La memoria della nascita della Repubblica italiana torna al centro del dibattito culturale con la proclamazione dei vincitori della prima edizione del Premio storico‑letterario “Democrazia e Libertà”, annunciati questa mattina nella Sala Federico Chabod della Sapienza Università di Roma. L’iniziativa, promossa dalla FIAP – Federazione Italiana Associazioni Partigiane – insieme al Centro Altiero Spinelli,vuole diventare uno dei principali appuntamenti nazionali dedicati alla storia repubblicana e alla cultura democratica. Un progetto nato in occasione dell’ottantesimo anniversario del referendum istituzionale del 2 giugno 1946, data fondativa della Repubblica italiana.
Ampia e qualificata la partecipazione: oltre cento le opere valutate, tra narrativa, saggistica, graphic novel e lavori accademici. Un panorama che ha coinvolto grandi case editrici, realtà indipendenti e numerosi atenei italiani, con una presenza significativa di giovani autori e ricercatori.

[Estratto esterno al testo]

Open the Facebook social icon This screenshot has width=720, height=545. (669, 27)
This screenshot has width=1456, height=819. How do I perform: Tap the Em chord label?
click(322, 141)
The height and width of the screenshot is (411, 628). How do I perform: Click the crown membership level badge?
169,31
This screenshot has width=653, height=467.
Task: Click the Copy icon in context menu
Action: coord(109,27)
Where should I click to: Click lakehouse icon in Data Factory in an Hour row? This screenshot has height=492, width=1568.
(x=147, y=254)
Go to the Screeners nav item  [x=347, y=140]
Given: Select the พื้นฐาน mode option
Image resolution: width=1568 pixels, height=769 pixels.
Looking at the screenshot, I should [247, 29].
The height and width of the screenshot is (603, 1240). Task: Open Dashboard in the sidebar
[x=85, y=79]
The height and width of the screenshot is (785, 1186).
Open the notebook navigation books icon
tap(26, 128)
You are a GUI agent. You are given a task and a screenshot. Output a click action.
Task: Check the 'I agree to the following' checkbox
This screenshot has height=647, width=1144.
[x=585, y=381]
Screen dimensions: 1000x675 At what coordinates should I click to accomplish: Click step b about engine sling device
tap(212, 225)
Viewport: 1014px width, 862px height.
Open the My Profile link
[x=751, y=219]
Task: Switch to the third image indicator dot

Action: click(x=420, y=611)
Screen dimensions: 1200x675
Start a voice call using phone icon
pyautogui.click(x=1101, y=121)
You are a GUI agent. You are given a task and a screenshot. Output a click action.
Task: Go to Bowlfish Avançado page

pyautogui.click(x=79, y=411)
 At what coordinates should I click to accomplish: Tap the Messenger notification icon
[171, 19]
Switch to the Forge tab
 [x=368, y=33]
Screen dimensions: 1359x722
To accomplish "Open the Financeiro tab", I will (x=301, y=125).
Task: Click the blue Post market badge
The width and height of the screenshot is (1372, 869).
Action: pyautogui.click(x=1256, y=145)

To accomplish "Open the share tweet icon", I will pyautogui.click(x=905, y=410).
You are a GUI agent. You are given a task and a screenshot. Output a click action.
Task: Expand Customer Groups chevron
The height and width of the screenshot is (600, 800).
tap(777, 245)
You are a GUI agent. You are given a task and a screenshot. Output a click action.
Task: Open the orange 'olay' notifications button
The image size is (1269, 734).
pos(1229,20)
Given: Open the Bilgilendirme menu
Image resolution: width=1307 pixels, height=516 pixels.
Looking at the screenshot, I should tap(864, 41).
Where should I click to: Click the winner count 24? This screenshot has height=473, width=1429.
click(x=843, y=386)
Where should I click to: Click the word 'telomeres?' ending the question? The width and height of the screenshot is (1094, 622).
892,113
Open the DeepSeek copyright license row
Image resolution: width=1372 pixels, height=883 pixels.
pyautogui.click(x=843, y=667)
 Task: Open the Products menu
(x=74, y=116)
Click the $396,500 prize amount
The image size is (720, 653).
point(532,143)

A esprimere i giudizi una giuria composta da storici, costituzionalisti, docenti universitari ed esperti di comunicazione, affiancati da rappresentanti delle facoltà di Lettere, Giurisprudenza e Scienze Politiche della Sapienza. I criteri di valutazione hanno privilegiato rigore scientifico, originalità e capacità di dialogare con il presente.